TASK DIRECTIONS —
Render every line of the records below as a Markdown table with the columns "Row" and "Line," numbering the rows and omitting blank lines. Exclude the pictures from the table.
### GIVEN INFORMATION
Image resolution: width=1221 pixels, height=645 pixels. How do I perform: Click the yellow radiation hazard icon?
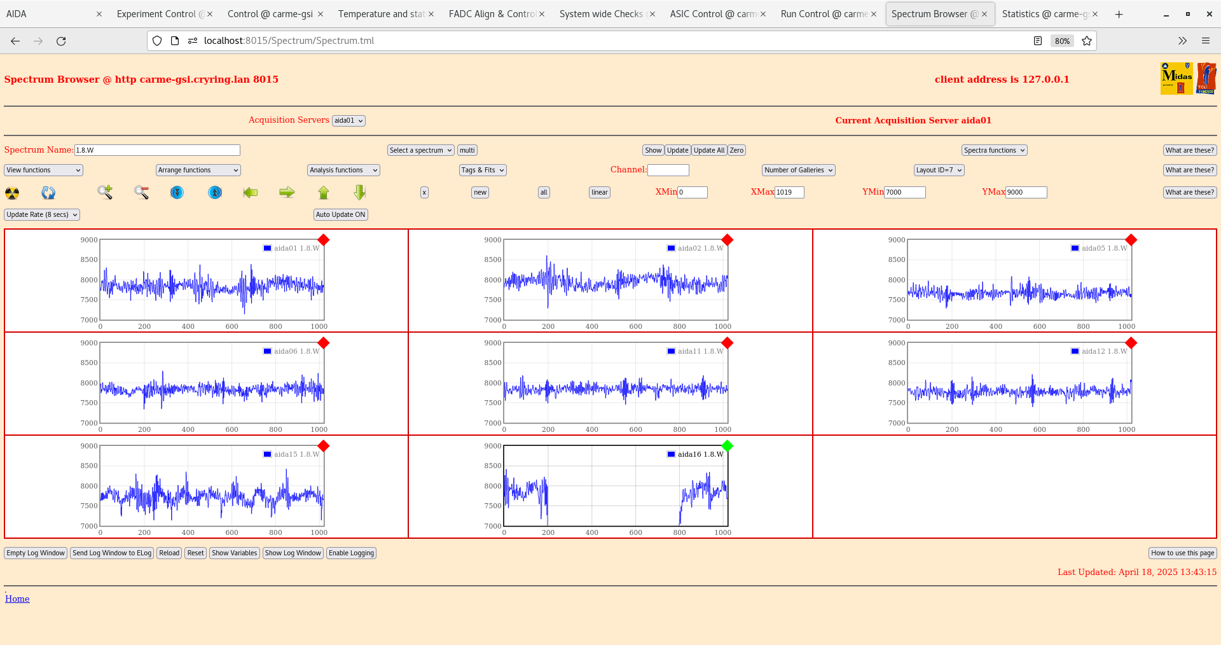coord(12,193)
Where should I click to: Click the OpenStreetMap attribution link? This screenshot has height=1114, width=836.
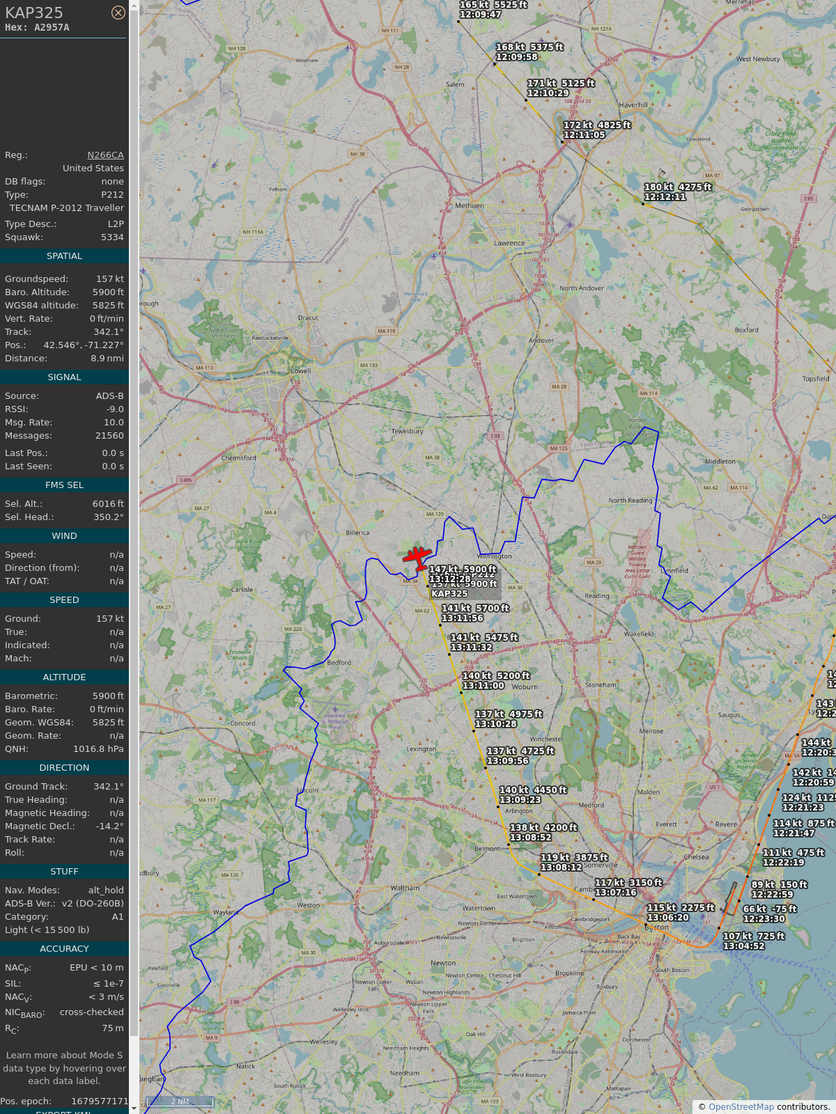click(741, 1106)
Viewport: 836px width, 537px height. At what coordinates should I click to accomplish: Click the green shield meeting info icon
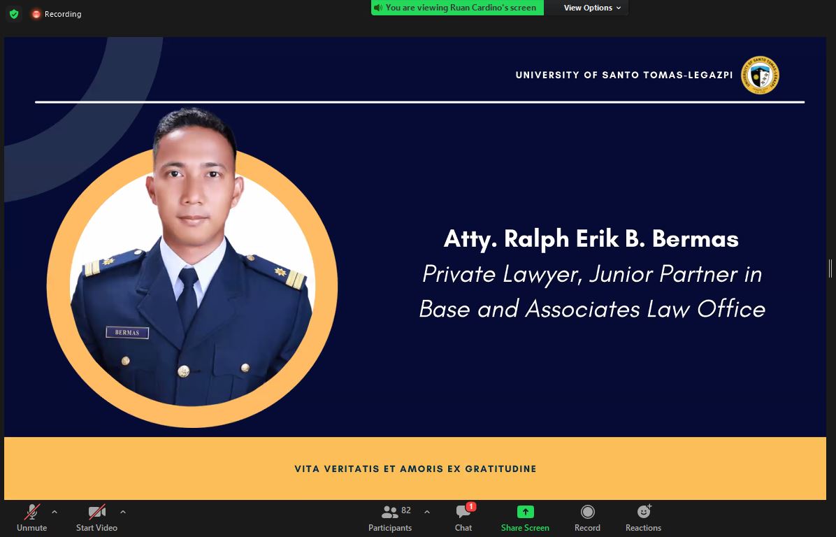(x=13, y=14)
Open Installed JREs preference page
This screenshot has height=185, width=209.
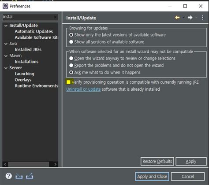(28, 50)
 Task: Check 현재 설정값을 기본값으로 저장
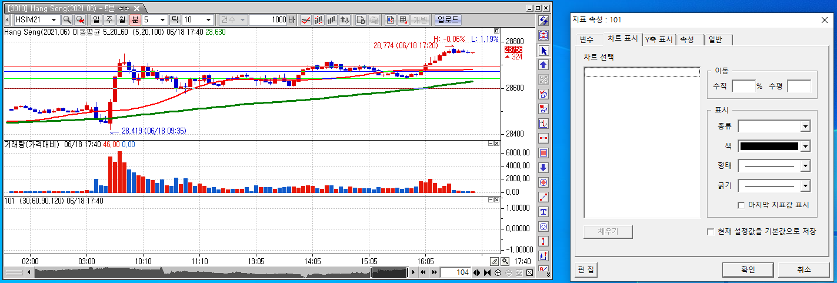pyautogui.click(x=711, y=232)
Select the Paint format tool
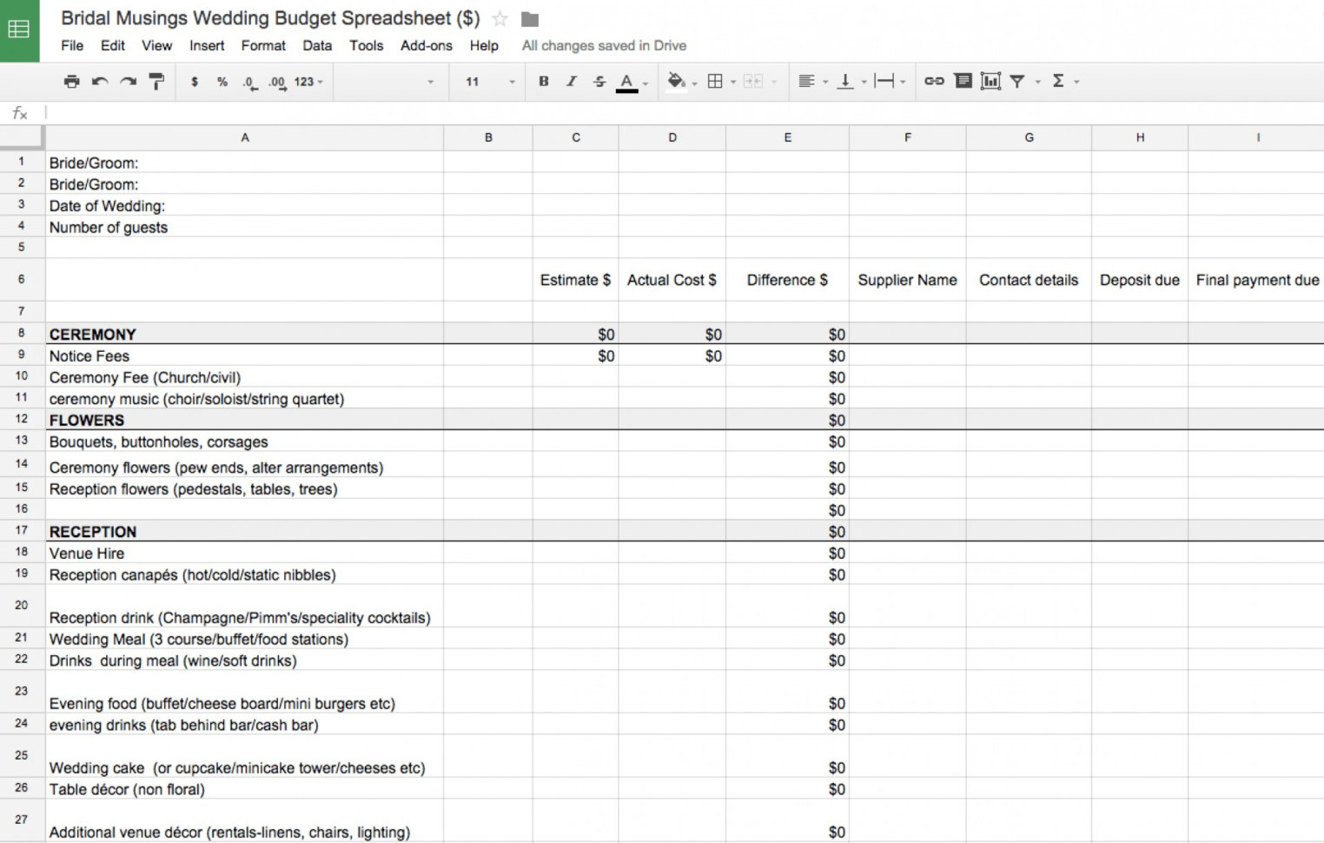Screen dimensions: 1324x843 155,81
######
WRITTEN SOLUTION —
| Row | Line |
|---|---|
| 1 | Image resolution: width=1221 pixels, height=645 pixels. How do I perform: Click the yellow radiation hazard icon? |
| 2 | coord(12,193) |
| 3 | Where should I click to: Click the OpenStreetMap attribution link? This screenshot has height=1114, width=836. |
| 4 | click(741, 1106) |
| 5 | Viewport: 836px width, 537px height. At what coordinates should I click to accomplish: Click the green shield meeting info icon |
| 6 | (x=13, y=14) |
| 7 | Open Installed JREs preference page |
| 8 | This screenshot has height=185, width=209. |
| 9 | (28, 50) |
| 10 |  Task: Check 현재 설정값을 기본값으로 저장 |
| 11 | pyautogui.click(x=711, y=232) |
| 12 | Select the Paint format tool |
| 13 | Screen dimensions: 1324x843 155,81 |